**To do:** Search the lines of the records for the word "number", and copy every line that has it.

━━━━━ Extracted material

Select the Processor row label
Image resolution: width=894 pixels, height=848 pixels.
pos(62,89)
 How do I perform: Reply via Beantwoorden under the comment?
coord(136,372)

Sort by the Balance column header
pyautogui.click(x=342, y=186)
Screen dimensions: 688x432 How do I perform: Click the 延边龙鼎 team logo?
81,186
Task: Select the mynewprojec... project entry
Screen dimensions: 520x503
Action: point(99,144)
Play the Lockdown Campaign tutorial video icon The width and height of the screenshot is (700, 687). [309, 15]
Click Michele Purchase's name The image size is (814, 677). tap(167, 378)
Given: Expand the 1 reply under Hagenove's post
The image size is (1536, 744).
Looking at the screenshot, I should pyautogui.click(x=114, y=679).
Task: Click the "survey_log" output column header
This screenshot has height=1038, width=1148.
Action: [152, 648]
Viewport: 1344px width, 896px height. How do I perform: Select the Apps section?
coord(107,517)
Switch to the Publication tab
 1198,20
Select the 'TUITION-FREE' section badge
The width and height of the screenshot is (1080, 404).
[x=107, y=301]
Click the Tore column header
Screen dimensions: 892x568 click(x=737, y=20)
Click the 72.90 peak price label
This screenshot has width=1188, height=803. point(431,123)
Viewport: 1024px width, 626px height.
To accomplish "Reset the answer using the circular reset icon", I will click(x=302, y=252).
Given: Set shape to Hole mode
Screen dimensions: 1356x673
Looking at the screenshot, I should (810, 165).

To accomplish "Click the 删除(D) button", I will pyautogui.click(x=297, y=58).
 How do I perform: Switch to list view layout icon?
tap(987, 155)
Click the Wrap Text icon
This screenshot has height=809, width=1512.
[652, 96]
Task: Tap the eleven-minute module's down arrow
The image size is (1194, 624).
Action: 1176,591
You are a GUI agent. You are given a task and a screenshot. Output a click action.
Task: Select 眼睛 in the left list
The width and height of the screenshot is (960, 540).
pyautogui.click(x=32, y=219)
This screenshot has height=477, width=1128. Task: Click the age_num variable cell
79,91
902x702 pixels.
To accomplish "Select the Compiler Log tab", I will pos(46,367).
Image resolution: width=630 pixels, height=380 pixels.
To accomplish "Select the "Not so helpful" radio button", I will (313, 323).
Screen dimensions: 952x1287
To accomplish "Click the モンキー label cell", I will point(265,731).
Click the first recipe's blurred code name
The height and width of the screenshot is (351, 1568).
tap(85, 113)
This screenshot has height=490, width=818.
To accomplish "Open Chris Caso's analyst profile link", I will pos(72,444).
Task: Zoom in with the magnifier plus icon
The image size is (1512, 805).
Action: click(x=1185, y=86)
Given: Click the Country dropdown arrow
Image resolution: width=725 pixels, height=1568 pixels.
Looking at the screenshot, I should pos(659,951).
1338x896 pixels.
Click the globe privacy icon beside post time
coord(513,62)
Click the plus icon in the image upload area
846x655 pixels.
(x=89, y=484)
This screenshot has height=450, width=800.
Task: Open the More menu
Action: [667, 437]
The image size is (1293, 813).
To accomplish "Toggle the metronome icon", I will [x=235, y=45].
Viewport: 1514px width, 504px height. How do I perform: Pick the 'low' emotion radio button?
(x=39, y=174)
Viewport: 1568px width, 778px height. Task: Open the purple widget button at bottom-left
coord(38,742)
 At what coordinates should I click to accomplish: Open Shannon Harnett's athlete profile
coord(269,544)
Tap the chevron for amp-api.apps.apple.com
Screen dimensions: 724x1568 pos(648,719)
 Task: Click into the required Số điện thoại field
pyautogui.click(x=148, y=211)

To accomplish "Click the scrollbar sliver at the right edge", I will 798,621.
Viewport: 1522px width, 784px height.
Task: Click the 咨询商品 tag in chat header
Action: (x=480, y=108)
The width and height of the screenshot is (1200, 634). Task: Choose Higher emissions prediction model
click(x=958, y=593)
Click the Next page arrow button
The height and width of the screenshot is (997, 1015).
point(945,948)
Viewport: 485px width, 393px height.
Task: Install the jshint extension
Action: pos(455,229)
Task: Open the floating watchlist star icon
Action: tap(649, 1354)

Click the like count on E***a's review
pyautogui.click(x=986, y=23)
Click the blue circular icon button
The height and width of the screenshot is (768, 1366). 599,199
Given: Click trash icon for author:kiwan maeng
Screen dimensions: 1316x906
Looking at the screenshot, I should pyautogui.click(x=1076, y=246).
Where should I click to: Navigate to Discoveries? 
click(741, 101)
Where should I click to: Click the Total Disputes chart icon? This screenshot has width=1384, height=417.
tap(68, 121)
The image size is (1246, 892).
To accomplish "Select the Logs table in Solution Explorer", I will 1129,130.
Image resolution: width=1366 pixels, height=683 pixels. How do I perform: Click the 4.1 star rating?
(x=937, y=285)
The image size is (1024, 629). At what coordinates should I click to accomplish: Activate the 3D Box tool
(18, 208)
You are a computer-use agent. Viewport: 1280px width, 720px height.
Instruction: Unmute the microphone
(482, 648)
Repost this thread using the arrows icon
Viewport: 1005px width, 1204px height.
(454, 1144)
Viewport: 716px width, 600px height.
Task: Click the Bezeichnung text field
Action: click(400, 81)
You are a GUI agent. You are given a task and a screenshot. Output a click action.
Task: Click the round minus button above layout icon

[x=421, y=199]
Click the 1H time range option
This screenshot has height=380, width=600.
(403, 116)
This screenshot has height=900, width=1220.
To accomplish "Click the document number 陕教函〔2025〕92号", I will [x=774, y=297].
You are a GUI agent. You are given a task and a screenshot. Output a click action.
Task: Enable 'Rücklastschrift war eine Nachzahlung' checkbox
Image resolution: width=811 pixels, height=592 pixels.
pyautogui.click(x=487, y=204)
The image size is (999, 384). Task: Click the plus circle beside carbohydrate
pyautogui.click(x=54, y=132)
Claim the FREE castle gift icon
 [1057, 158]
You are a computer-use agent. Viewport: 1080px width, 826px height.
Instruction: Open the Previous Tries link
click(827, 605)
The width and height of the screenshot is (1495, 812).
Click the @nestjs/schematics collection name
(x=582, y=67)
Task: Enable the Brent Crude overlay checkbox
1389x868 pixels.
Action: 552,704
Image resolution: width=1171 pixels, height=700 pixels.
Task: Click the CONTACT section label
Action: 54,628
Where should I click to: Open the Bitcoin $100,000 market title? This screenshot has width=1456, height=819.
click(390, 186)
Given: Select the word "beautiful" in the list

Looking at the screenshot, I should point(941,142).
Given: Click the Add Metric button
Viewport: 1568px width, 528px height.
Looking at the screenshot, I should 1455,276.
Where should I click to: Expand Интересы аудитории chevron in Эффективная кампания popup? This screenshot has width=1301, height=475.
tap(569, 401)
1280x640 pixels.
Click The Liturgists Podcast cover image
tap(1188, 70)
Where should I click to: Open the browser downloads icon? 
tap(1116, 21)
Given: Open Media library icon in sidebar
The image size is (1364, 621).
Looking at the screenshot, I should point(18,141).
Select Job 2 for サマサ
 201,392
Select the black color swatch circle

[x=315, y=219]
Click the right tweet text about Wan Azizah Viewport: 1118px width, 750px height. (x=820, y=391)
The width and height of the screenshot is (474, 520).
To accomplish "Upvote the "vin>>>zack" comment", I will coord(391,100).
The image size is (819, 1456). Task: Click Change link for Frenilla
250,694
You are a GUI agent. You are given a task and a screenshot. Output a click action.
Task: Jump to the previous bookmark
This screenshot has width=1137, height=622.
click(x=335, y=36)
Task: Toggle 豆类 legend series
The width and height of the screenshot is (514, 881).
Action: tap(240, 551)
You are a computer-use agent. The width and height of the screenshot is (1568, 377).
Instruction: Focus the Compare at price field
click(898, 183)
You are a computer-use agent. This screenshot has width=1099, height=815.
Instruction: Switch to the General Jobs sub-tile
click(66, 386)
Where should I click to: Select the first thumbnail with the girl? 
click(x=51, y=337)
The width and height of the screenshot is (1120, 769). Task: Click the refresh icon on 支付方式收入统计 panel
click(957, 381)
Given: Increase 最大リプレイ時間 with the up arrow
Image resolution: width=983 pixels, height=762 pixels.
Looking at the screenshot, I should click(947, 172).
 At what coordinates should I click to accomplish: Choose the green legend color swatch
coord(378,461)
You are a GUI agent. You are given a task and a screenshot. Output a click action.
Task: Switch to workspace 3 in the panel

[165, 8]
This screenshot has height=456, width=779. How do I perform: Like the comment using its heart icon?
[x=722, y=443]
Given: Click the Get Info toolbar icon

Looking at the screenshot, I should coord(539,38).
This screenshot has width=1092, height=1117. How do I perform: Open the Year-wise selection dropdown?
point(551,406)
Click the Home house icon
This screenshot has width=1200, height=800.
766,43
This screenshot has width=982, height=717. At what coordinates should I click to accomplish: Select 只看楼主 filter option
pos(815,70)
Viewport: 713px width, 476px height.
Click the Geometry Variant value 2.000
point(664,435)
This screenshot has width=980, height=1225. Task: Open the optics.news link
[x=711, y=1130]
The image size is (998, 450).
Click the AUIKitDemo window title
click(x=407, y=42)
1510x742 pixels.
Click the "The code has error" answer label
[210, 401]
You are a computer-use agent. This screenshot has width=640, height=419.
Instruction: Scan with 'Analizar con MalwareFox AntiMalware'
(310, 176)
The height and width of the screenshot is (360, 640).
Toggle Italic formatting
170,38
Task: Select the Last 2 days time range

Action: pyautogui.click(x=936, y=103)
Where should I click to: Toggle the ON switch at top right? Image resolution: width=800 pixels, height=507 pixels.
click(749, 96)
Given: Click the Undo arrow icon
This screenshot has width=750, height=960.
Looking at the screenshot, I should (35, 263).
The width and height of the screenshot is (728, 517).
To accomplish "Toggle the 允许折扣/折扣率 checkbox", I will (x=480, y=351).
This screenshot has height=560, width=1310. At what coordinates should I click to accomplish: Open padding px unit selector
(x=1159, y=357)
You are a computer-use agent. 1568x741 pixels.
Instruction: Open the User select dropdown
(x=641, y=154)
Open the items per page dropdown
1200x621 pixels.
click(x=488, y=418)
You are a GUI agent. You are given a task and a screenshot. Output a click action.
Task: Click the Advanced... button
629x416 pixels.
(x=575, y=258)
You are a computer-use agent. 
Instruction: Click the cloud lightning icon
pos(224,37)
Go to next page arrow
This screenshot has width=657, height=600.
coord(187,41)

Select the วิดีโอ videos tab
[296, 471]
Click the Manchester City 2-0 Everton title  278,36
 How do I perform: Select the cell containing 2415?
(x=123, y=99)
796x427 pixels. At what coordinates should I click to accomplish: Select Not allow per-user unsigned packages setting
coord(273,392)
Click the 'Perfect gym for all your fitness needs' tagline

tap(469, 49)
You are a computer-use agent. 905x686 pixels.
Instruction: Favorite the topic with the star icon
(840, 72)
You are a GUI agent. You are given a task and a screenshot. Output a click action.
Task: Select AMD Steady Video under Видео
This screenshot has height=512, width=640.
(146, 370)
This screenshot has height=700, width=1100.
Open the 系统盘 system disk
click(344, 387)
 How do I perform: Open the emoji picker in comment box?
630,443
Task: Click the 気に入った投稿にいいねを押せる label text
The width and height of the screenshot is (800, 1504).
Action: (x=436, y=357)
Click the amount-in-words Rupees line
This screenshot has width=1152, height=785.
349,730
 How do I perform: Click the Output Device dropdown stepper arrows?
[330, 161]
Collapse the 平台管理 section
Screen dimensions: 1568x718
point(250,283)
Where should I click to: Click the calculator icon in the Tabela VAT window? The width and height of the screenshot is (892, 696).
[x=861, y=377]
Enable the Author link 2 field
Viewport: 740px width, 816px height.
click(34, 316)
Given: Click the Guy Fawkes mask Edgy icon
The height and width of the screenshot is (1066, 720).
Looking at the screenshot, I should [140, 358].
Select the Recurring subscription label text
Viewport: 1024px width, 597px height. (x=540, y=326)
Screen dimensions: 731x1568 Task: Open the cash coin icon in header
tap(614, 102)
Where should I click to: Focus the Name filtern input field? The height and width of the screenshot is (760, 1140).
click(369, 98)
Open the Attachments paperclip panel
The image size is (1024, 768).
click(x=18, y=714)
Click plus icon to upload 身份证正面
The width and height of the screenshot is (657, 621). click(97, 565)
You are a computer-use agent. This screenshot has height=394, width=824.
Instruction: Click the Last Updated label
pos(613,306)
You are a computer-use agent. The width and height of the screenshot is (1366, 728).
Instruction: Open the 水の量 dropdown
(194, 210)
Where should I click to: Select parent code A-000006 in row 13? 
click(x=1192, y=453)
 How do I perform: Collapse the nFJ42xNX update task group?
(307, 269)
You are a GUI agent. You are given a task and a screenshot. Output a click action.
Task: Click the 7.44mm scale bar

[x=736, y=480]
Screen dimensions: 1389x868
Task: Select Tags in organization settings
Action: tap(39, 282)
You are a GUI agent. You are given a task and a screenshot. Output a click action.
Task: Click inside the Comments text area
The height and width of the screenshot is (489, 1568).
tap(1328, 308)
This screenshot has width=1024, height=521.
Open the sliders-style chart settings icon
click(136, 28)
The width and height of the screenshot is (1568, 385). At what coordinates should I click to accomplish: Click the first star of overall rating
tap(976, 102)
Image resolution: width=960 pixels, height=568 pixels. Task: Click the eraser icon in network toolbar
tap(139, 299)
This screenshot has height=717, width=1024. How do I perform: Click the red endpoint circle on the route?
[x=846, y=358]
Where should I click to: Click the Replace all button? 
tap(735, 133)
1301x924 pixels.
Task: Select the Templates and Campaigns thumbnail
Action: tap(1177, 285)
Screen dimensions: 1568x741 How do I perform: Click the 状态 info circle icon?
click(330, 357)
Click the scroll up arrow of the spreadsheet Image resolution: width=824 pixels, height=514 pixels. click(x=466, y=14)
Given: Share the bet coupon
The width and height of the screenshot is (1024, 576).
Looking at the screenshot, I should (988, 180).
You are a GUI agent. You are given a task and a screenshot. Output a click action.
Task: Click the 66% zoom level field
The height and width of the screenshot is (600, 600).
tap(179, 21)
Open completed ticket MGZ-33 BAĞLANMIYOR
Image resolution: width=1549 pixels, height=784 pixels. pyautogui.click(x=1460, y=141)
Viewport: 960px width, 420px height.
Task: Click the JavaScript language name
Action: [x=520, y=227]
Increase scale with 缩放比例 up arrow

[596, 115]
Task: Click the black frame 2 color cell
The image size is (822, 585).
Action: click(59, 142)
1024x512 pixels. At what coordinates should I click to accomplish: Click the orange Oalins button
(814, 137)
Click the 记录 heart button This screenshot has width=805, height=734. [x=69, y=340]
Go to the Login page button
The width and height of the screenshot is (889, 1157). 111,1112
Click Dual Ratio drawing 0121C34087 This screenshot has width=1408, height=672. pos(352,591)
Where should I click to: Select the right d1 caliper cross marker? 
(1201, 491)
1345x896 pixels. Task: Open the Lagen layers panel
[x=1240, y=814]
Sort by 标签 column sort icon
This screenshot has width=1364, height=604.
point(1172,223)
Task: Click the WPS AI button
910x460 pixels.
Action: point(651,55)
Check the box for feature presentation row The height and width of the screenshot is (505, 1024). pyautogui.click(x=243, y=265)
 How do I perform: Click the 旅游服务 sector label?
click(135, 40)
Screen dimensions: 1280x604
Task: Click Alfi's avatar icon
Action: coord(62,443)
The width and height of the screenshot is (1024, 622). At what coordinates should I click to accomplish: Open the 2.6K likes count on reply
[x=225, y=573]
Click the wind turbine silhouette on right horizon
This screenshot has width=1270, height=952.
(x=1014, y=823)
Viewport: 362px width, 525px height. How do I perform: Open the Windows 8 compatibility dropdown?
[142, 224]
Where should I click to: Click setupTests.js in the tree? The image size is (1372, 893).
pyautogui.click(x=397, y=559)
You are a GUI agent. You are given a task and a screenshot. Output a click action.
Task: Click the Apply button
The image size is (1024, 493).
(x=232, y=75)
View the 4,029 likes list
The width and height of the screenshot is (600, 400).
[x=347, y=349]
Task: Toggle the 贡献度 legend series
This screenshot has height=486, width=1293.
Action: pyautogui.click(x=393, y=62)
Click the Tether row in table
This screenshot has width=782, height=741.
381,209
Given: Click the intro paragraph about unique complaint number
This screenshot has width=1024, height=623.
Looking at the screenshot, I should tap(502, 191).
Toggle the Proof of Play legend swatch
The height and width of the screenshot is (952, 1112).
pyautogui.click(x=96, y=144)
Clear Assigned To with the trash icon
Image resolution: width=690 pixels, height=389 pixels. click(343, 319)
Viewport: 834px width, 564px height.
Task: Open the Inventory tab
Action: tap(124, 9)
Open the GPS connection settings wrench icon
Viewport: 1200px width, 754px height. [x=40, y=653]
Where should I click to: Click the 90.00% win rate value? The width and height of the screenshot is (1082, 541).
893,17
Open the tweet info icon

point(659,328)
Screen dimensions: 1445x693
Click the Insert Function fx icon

━━━━━━━━━━

**Final answer:**
To accomplish "Click the document number 陕教函〔2025〕92号", I will [x=774, y=297].
Given: Click the intro paragraph about unique complaint number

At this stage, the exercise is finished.